■ **Exercise**:
Copy, from the entries below, each line where the word "header" can be found.

■ **Data extract**:
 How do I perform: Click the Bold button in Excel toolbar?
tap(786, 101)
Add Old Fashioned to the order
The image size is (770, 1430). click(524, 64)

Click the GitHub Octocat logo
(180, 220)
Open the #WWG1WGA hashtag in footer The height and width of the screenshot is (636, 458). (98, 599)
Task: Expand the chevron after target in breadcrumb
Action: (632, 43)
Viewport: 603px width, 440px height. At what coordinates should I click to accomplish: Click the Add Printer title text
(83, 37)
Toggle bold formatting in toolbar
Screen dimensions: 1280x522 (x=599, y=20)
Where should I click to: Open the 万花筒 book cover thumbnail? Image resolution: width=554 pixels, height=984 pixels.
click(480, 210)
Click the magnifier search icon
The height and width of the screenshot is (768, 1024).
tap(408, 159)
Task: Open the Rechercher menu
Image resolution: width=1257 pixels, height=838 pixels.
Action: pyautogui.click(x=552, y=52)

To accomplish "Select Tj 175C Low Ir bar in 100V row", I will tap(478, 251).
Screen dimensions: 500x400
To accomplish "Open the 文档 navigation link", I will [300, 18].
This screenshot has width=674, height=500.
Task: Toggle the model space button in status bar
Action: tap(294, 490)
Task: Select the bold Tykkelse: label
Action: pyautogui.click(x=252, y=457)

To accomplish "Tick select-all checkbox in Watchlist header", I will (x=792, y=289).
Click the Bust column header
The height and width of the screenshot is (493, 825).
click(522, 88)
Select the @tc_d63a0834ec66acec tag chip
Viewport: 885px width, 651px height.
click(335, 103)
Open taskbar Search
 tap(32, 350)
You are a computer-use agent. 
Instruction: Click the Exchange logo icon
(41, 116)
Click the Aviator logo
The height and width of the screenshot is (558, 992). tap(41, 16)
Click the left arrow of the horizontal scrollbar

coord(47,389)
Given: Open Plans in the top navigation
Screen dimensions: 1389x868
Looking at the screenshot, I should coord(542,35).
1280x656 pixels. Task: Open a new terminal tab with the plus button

■ **Answer to this task**:
To accomplish "Tick select-all checkbox in Watchlist header", I will (x=792, y=289).
Click the Bust column header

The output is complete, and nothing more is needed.